# I Electron energy level values

1. Jul 15, 2017

### barryj

Consider hydrogen and helium. Both have electrons in energy level 1. When the electrons move from level 1 to a higher level, are the energy quantum the same for the electrons in hydrogen as in helium? If so, then how can one distinguish hydrogen from helium by observing the emitted light?

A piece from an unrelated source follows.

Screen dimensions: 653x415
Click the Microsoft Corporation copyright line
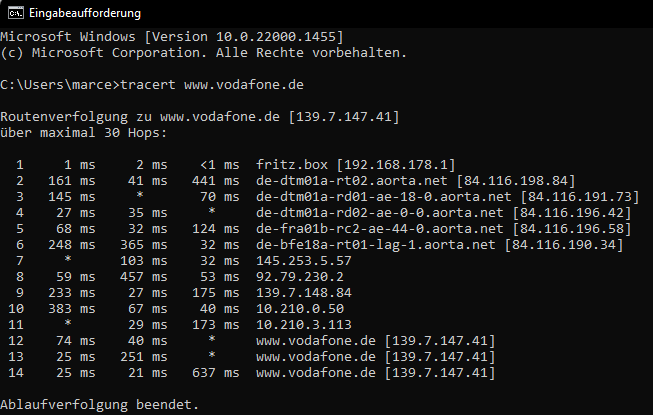click(x=204, y=51)
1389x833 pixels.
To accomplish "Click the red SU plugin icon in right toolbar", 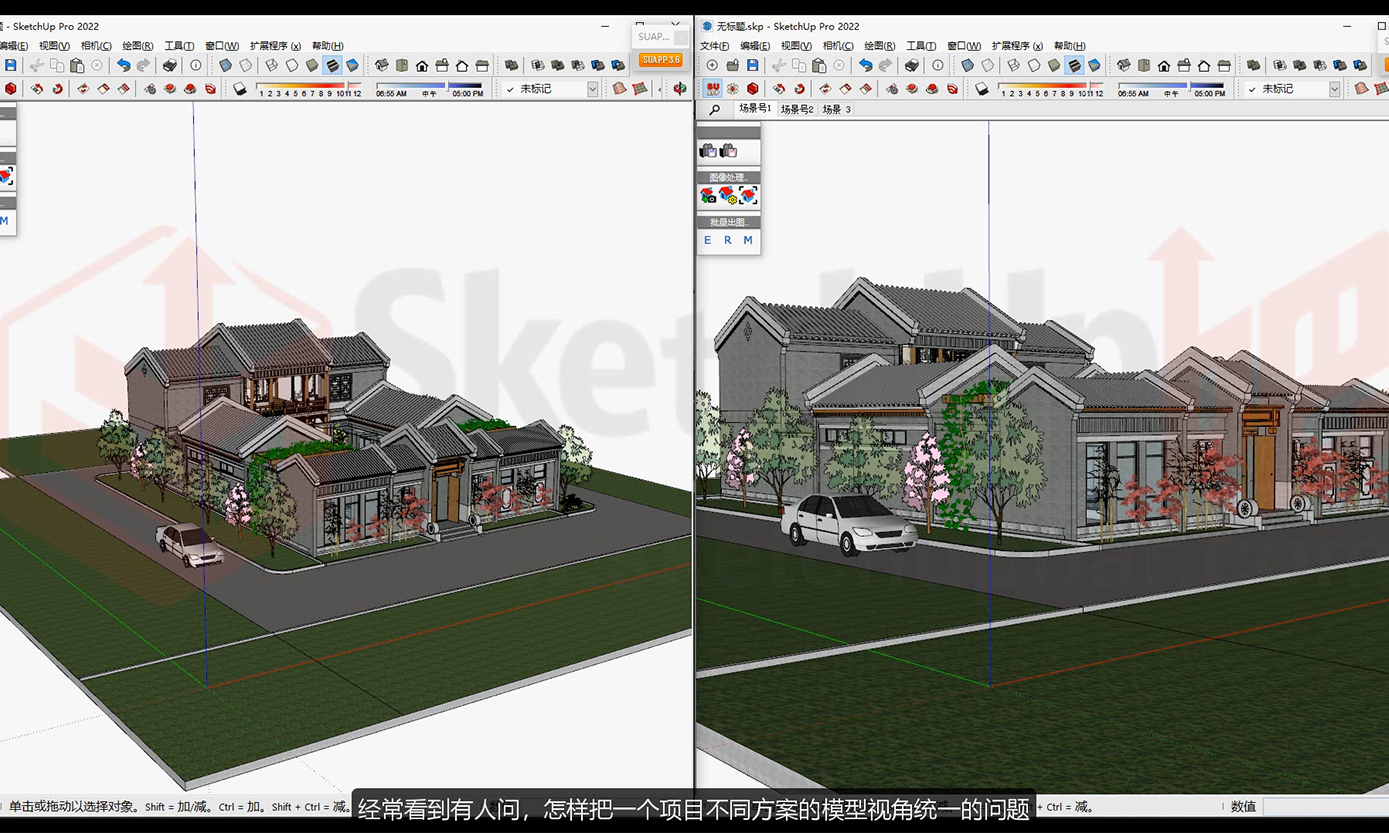I will 713,89.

Also, is there a table of acceptable energy levels of electrons vs the element itself? i.e. is there a table that shows the energy levels of hydrogen vs helium vs sodium for example.

2. Jul 15, 2017

### vanhees71

It's not the same, because the two electrons in the helium are not only interacting with the electric field of the nuclei but also interact. That's why He has another spectrum than H.

3. Jul 15, 2017

### Staff: Mentor

The charge of the nucleus is different, that leads to different energy levels.
As a smaller effect, the additional electron (in neutral helium) has an influence as well.
There are tables for the elements, sure. Many different tables depending on what exactly you are interested in.

4. Jul 15, 2017

### vanhees71

Of course, what I meant was the general pattern. The energy pattern of a hydrogen like ion go like $Z e/r$, where $Z$ is the charge number of the nucleus, i.e., the number of protons (in the approximation of treating the nucleus as point particle). So all levels scale with $Z$ to begin with. On top comes also the interaction between the electrons.

5. Jul 15, 2017

### barryj

So here is a related question. Take tungsten, a light bulb filament. As the voltage in a light increases, the color changes from an orange to (almost) white. The light comes from the electrons jumping between energy states. So I guess the color change is because the proportion of light from low energy electrons to the high energy electrons changes. The frequency of the individual light lines are always the same. Is this correct?

6. Jul 15, 2017

### vanhees71

This is rather thermal radiation since you have many atoms in the tungsten filament, and you don't see well-defined spectral lines anymore but a continuous spectrum which should be quite well described by Planck's famous black-body radiation formula.

7. Jul 15, 2017

### barryj

I think I understand. When the filament is relatively cold, then the spectral lines that peak at red give the red color, then as the voltage is increased, the temperature rises and the spectral lines that peak in the blue start to dominate thereby giving the change of color. The frequency of the individual spectral lines do not change, only the magnitude of them.

8. Jul 15, 2017

### Staff: Mentor

My post was written in parallel to yours, it was a reply to the original post.
As r scales with 1/Z, it is probably better to call it a Z2 scaling

@barryj: There are no spectral lines involved in a tungsten light bulb. It is a continuum.

9. Jul 15, 2017

### barryj

Wait, Wait, Wait. Are you saying that heating tungsten to the point that it glows, as in a light bulb, and then passing the light through a prism you will not see the spectral lines??
Why not??

10. Jul 15, 2017

### Staff: Mentor

The emission is thermal. It follows a blackbody spectrum. No lines (at least to a good approximation).
You get something like this.

11. Jul 15, 2017

### barryj

So, how would I be able to seed the spectral lines of say tungsten if not by heating it up. As I recall, if you put a piece of copper wire into a flame you will see a blue or green color. Where does the color come from, is it thermal?

12. Jul 15, 2017

### Staff: Mentor

Spectral lines are observed when light is emitted from electron energy level transitions in single atoms or molecules (I'll say "atoms" henceforth for simplicity). This happens if the atoms themselves are not interacting with other atoms (or at least interacting very weakly); the best way to ensure that is to work with a gas of atoms (usually at very low pressure). So spectral line observations are made with, for example, gas discharge lamps--enclosed containers that hold vapor of various atoms:

https://en.wikipedia.org/wiki/Gas-discharge_lamp#Color

So if you filled a gas discharge lamp with tungsten vapor, you would see the spectral lines of tungsten. Or, if you put a piece of copper wire into a flame, some copper vapor is produced that emits the colored light you see.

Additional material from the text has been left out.